## Instruction 1
Rescale the part of the listing that opens with the line containing "The width and" and closes with the one containing "pos(519,619)", giving those lines again with the requests included and every coordinate in the answers multiplied by 2.25 and rounded to a whole number, halves going up. Leave the pictures out.

## Excerpt
--- BEGIN ---
Sharing your birds with others is one of the most rewarding parts of our hobby.
It's very difficult to ship hatching eggs successfully.
The method that follows is one that we use exclusively, and it works VERY well!
These are the packing materials we use.
The key is the heavy bubble wrap.
We also use heavy carpet padding when the bubble wrap is not available. The padding or bubble wrap is cut into strips so the eggs can be rolled and taped.
We wrap the eggs individually, and place them in the box.
They are packed snug, but not tight. If the box bulges, it'll break the eggs when they are stacked at the post office.
We clean and mark all our hatching eggs.
We sort for size and conformity, and discard any eggs that are less than perfect.
The eggs on the left are all rejects, notice the different sizes
They'll be hard boiled and fed to our birds or go in the fridge for us, it just depends on when they are sorted.
These are the eggs...
...after they have been rolled up in strips of bubble wrap.
We tape them so that they don't unroll.
They are rolled tight, but not too tight. We just don't want them to slide out of the roll during shipping.
The strips of bubble wrap are cut to be about two inches wider than the length of the eggs we are shipping.
This is so there is room between the egg and the sides of the box, and so that the eggs can't bump into each other.
This is a bird shipping box.
We sometimes use these, sometimes we make our own. There are many different types, choose the one that best suits your needs. The key to keeping the birds healthy during shipping is to make sure the box has a tapered top with holes in it. The post office can't stack in all the sides, and it allows for air flow. You should also place an absorbent material in the bottom, we use straw. It keeps the birds dry. Place watermelon rinds (the absolute best choice) or apple slices in the box with them, it'll make the trip easier on them, and it'll give them something to do.
There are different postal regulations for shipping different types and ages of birds.
They are confusing, even to postal employees. I'll post them here for you. I've recently spoken to 3 different postmasters, and everybody has a different translation.
You should speak to the post office worker in your area and see what they think. You can work with them, and come up with an interpretataion that suits the both of you!!! Believe it or not, the post office is VERY flexible about shipping birds and eggs.
--- END ---
## Instruction 2
Using the egg-shipping guide, decide whether each statement agrees with it, answering yes or no and quoting the words that settle it: (a) The bubble wrap strips are cut about two inches wider than the length of the eggs. (b) Newspaper is put in the bottom of the bird box to soak up moisture. (c) The eggs are packed in so tightly that the box bulges.

## The data
--- BEGIN ---
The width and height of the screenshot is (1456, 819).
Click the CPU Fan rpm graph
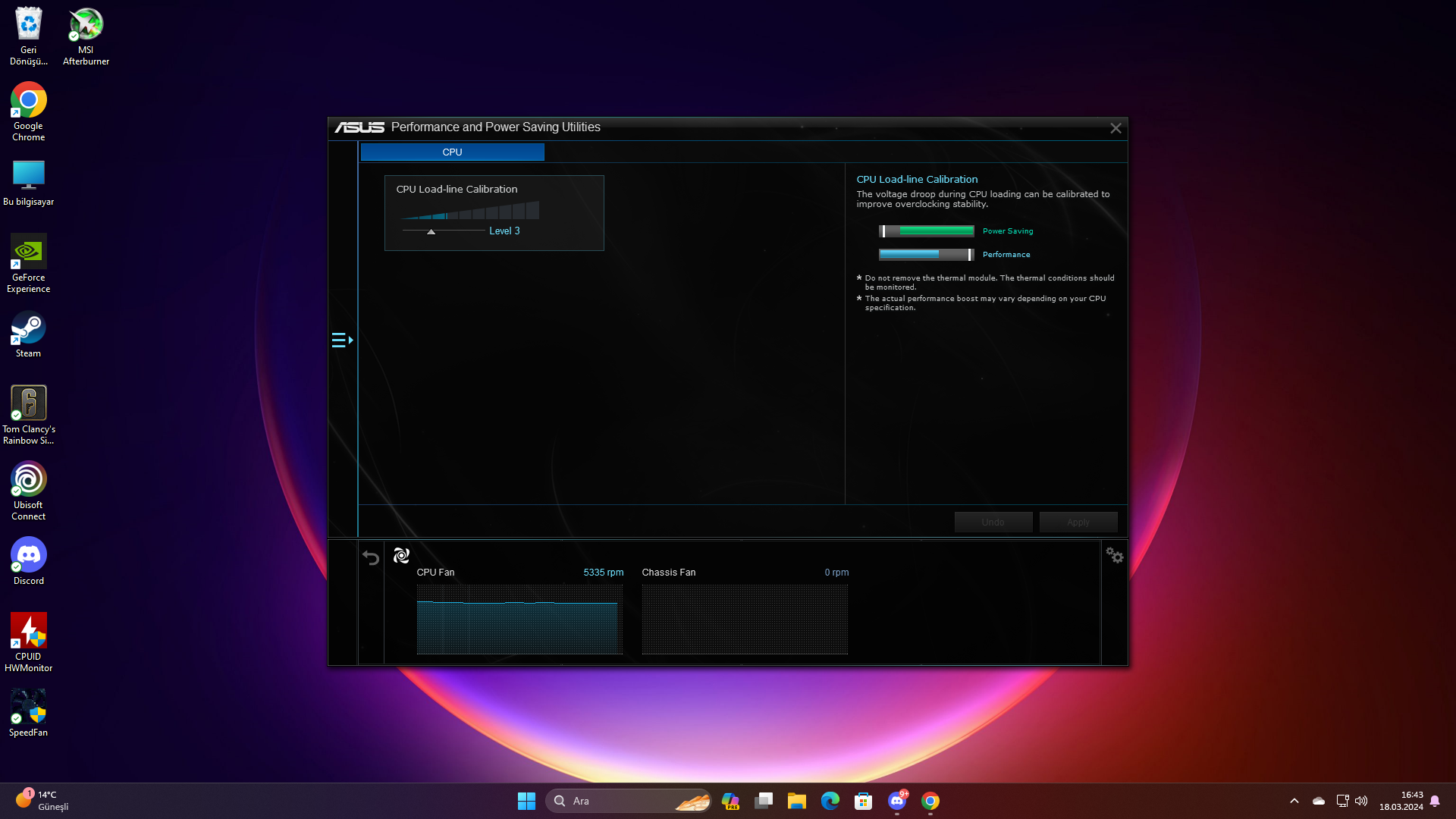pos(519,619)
--- END ---
--- BEGIN ---
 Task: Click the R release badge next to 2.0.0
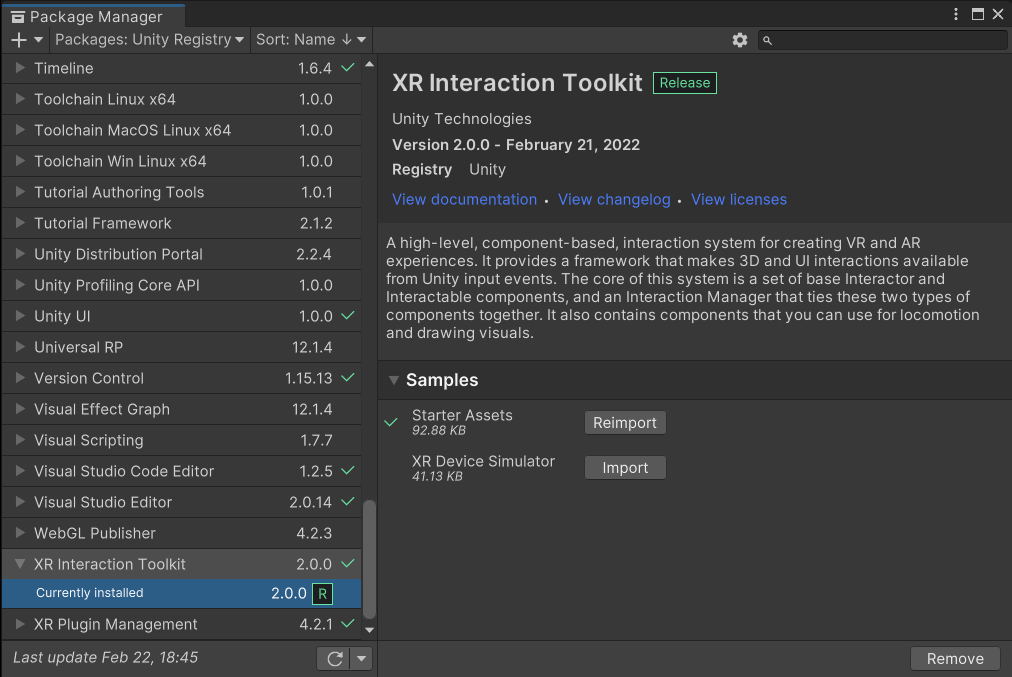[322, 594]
--- END ---
--- BEGIN ---
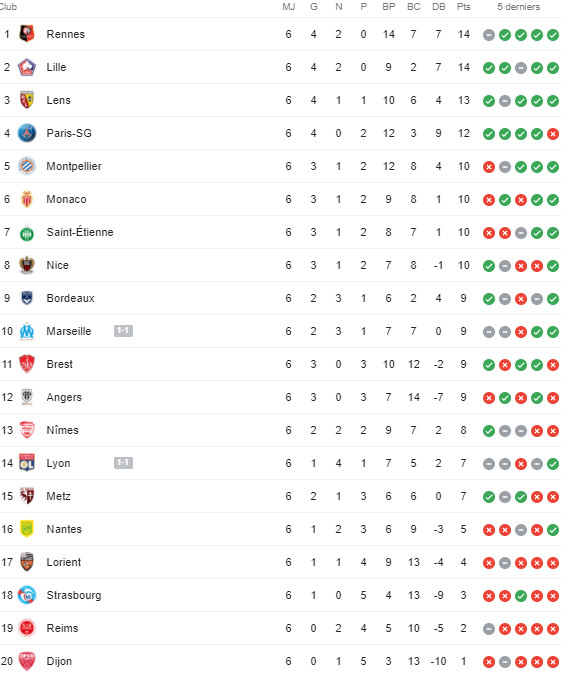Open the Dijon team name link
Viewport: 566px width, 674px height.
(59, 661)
--- END ---
## Complete answer 1
The width and height of the screenshot is (1456, 819).
Click the CPU Fan rpm graph
pos(1168,1393)

## Complete answer 2
(a) Yes: "The strips of bubble wrap are cut to be about two inches wider than the length of the eggs we are shipping."
(b) No: "You should also place an absorbent material in the bottom, we use straw."
(c) No: "They are packed snug, but not tight. If the box bulges, it'll break the eggs when they are stacked at the post office."